■ Work order
The line that contains "Task: Open the change" and all lines following it to the end of the data below: set these down exactly, and nothing besides.

Segment Start: The input

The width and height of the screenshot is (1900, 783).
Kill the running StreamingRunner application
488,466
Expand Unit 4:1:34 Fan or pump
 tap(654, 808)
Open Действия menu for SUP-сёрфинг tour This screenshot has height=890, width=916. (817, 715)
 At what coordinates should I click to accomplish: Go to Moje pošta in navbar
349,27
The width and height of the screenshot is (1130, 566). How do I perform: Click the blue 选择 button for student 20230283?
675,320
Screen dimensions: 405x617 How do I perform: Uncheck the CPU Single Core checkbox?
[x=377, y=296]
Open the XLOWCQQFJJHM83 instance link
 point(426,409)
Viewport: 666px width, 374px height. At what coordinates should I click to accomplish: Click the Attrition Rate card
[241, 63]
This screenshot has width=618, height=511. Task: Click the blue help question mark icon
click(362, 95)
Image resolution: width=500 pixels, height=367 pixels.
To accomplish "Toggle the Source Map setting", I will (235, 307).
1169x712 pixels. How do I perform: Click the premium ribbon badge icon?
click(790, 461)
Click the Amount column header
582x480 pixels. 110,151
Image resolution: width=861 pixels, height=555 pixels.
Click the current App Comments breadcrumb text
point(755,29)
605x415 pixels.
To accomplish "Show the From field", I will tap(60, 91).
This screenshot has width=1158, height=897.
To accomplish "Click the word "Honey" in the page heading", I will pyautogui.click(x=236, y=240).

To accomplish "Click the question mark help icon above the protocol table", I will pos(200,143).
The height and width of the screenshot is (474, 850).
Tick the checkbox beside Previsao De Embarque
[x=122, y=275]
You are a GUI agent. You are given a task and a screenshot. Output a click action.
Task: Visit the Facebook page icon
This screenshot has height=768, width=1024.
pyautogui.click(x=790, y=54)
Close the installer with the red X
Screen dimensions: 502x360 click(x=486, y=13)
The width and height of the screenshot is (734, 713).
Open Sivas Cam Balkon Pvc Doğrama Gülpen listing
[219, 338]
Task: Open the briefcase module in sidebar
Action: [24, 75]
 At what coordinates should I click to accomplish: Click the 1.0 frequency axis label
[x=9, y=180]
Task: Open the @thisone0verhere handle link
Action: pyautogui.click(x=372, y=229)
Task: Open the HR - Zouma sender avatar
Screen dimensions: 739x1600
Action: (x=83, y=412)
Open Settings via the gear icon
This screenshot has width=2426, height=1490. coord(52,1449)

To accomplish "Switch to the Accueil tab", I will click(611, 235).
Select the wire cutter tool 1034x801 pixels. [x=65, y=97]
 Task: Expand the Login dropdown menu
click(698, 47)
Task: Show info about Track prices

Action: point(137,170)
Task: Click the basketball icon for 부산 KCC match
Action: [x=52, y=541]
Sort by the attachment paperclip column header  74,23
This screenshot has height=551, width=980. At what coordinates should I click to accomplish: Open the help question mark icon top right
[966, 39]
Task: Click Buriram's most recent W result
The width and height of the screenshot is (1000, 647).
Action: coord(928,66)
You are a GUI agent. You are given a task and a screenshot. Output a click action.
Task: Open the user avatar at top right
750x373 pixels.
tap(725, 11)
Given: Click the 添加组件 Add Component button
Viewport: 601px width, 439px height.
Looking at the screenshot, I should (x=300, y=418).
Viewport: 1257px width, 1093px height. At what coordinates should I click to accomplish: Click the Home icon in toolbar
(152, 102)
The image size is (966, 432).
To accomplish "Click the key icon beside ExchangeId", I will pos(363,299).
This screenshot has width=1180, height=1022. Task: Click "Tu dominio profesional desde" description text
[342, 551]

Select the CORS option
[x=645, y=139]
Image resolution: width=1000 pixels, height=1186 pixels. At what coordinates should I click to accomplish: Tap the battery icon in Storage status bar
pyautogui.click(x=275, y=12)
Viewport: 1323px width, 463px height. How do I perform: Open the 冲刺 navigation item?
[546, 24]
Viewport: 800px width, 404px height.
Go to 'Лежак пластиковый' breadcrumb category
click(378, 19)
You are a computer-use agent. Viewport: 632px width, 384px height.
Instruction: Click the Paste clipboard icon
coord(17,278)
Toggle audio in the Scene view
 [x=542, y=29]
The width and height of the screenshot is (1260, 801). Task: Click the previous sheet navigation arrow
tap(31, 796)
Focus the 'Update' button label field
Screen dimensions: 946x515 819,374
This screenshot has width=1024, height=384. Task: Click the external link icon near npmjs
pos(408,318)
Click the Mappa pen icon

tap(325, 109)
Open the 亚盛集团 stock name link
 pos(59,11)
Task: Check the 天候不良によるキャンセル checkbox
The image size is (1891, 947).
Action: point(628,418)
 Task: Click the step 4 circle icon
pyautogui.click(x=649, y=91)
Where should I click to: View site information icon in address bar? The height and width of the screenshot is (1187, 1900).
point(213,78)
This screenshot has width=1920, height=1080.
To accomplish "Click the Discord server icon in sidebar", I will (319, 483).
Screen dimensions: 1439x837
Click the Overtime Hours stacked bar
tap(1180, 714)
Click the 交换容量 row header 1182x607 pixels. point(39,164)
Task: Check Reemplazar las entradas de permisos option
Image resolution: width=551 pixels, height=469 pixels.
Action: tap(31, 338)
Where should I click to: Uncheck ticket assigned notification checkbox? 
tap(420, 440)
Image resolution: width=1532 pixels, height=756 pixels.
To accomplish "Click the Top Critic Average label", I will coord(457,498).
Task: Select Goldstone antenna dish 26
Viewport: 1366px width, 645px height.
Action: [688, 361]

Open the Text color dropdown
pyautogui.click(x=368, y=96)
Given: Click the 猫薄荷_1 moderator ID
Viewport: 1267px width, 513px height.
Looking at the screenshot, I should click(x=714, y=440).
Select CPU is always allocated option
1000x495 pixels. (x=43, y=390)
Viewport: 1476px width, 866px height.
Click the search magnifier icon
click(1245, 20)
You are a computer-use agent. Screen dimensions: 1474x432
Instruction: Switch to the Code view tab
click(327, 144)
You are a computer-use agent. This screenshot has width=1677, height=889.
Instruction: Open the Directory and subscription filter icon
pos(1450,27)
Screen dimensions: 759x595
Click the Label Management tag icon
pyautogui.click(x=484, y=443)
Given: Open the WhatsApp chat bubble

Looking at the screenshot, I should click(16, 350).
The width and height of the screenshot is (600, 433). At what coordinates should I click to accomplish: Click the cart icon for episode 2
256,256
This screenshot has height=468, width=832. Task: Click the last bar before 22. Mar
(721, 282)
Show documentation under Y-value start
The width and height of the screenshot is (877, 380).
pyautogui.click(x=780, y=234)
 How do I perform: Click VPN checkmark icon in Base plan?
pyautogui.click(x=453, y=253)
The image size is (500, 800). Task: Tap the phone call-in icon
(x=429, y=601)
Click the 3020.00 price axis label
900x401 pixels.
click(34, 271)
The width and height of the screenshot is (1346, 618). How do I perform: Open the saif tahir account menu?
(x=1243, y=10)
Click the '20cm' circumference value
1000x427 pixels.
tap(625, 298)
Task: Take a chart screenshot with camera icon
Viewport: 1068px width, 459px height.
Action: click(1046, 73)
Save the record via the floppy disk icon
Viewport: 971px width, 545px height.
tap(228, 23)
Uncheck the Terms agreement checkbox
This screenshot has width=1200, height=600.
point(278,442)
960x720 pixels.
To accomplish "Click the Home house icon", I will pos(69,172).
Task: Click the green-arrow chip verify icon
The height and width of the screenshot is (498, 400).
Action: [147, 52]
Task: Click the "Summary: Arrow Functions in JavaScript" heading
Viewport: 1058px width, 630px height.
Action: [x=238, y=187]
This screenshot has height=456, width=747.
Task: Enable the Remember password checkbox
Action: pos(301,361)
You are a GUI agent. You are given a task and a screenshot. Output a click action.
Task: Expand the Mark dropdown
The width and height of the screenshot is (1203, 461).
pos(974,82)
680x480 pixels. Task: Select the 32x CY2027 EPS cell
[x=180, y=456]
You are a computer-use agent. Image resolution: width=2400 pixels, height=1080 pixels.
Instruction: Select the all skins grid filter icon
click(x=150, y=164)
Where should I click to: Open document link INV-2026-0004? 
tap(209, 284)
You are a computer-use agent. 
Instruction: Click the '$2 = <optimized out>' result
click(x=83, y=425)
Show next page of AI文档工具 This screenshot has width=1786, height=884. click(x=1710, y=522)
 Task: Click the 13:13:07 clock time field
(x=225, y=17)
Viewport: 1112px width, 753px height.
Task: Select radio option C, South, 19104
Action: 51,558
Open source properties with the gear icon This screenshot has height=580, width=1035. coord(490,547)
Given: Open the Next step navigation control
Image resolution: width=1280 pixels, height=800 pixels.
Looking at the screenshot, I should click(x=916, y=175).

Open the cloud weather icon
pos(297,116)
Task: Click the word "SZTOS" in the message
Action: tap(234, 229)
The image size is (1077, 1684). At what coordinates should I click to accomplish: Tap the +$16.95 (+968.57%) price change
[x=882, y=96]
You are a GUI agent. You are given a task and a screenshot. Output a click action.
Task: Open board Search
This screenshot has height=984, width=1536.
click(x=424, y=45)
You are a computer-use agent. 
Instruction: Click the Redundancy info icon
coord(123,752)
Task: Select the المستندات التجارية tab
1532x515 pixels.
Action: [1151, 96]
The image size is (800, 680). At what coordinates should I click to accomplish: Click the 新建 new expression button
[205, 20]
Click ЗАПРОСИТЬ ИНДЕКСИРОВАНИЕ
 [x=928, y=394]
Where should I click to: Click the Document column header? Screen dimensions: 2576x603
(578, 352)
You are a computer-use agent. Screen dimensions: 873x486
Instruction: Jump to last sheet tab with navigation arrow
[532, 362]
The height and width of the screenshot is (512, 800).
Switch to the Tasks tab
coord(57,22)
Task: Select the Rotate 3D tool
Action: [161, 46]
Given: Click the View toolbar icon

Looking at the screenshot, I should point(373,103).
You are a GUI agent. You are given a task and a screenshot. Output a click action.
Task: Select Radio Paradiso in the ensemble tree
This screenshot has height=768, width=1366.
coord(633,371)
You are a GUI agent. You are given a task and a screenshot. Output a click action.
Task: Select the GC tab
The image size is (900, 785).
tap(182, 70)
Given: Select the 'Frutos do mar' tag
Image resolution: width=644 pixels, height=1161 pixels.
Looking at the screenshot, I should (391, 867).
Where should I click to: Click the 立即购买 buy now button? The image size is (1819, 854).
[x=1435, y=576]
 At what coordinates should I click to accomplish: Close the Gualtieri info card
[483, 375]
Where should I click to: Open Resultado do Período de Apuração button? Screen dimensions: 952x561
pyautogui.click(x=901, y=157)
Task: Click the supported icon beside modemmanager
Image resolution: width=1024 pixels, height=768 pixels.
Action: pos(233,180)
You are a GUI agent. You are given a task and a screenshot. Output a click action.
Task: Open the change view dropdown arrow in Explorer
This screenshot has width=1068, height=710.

Segment End: The input

■ Task answer
Task: Open the change view dropdown arrow in Explorer
This screenshot has width=1068, height=710.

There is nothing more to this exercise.